What's the output of ldd $(which sysbench) | grep client?

[utdrmac]

Just created a test case with fresh VM. Full output: https://pastebin.com/raw/3uzNhvGs

[root@mysql8 ~]# ldd $(which sysbench) | grep client
    libmysqlclient.so.18 => /usr/lib64/mysql/libmysqlclient.so.18 (0x00007f078cf6a000)

[root@mysql8 ~]# rpm -q -f /usr/lib64/mysql/libmysqlclient.so.18
mysql-community-libs-compat-8.0.11-1.el7.x86_64

[akopytov]

There's a number things to note:

• mysql-community-libs-compat-8.0.11 is built from MySQL 5.6.37, and therefore doesn't have support for caching_sha2_password authentication
• the reason is that sysbench on CentOS 7 is built against MariaDB 10.2, not MySQL 8.0
• even if I will change that and start building packages against MySQL 8.0, I will break sysbench packages for MariaDB users on CentOS 7
• whatever I will come up with, that will not solve your issue, because you are installing packages created by Percona, not by me. In which case it would be natural to report the problem to your sysbench vendor of choice :)

[utdrmac]

OK. Understood. But why is sysbench not using the mysql8 library? Shouldn't it use the latest installed client library (/usr/lib64/mysql/libmysqlclient.so.21)? Or is .so.18 "required" by the pacakge?

[akopytov]

sysbench expects a certain ABI from the client library, so it requires a certain SO version (libmysqlclient.so.18). That dependency is satisfied by the compat 8.0 lib. The normal one has SO version 21.

[utdrmac]

@akopytov I removed the percona-sysbench package and I installed from your repo:

# yum --disablerepo=tools-release-x86_64 install sysbench
...
Installing:
 sysbench         x86_64        1.0.20-1.el7         akopytov_sysbench       430 k

# ldd /usr/bin/sysbench | grep mysql
    libmysqlclient.so.18 => /usr/lib64/mysql/libmysqlclient.so.18 (0x00007fa7e9978000)

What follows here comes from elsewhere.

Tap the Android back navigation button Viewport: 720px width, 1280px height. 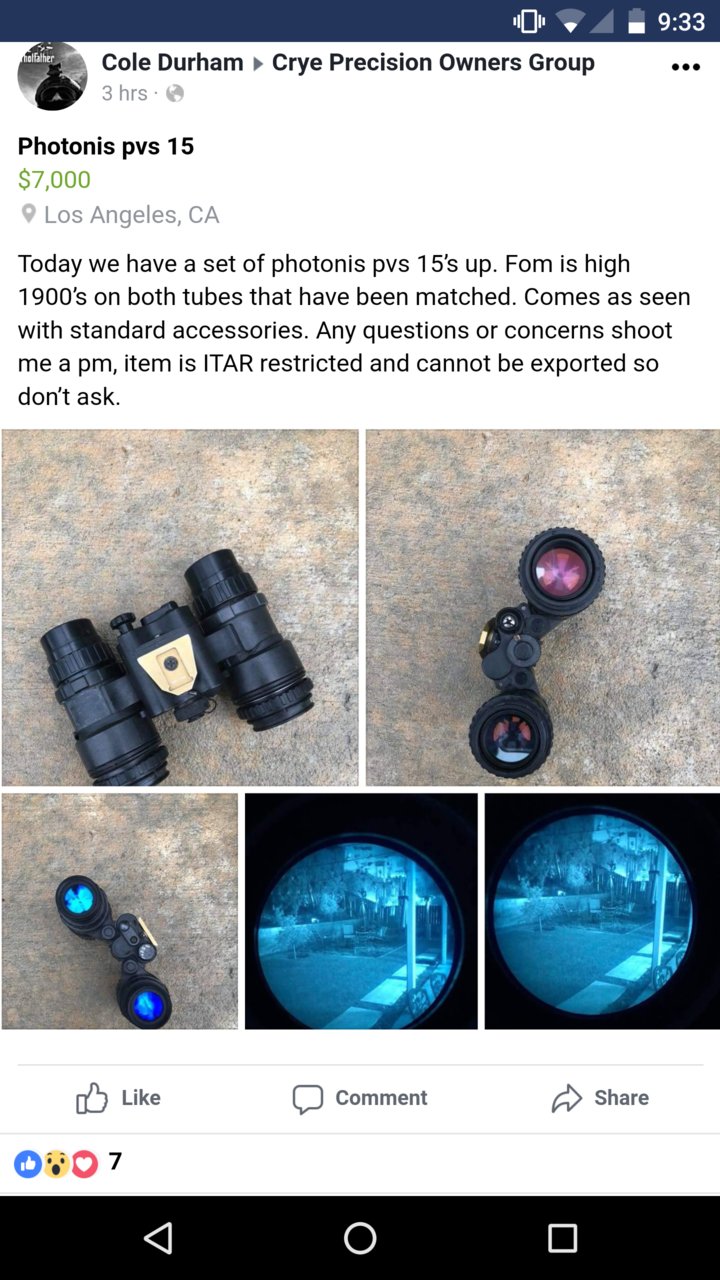click(x=158, y=1238)
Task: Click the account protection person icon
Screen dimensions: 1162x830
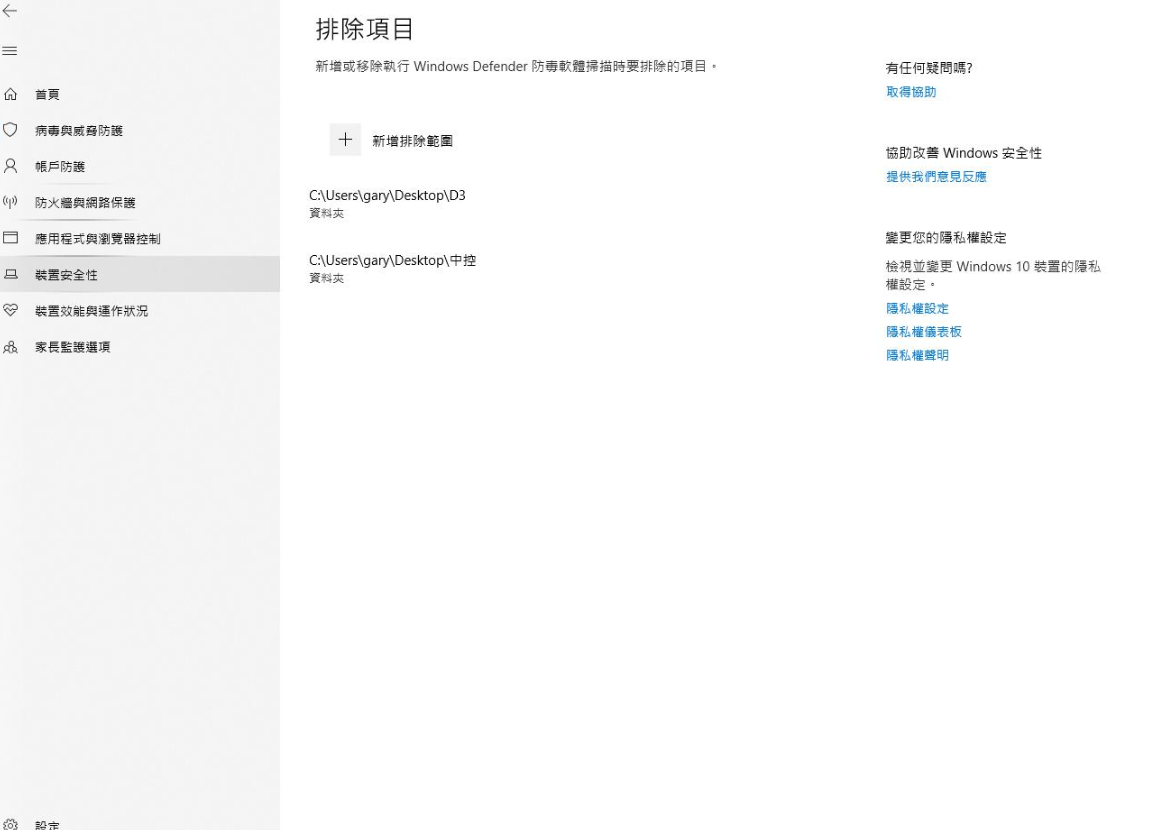Action: [x=12, y=166]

I installed your package and I still cannot get caching_sha2 support. Is the only solution to compile from scratch?

[vjunior1981]

@akopytov I removed the percona-sysbench package and I installed from your repo:

# yum --disablerepo=tools-release-x86_64 install sysbench
...
Installing:
 sysbench         x86_64        1.0.20-1.el7         akopytov_sysbench       430 k

# ldd /usr/bin/sysbench | grep mysql
  libmysqlclient.so.18 => /usr/lib64/mysql/libmysqlclient.so.18 (0x00007fa7e9978000)

I installed your package and I still cannot get caching_sha2 support. Is the only solution to compile from scratch?

Use this package: https://lefred.be/wp-content/uploads/2018/09/sysbench-1.0.15-1.el7_.centos.x86_64.rpm

[shapled]

mysql 8.4.0, adding these items to the configure file makes sysbench work.

mysql_native_password           = on
authentication_policy               = mysql_native_password

[utdrmac]

@shapled

As of MySQL 8.0.34, the mysql_native_password authentication plugin is deprecated and subject to removal in a future version of MySQL.

Your workaround, while valid, is not viable long-term. We need proper support for passwords in sysbench.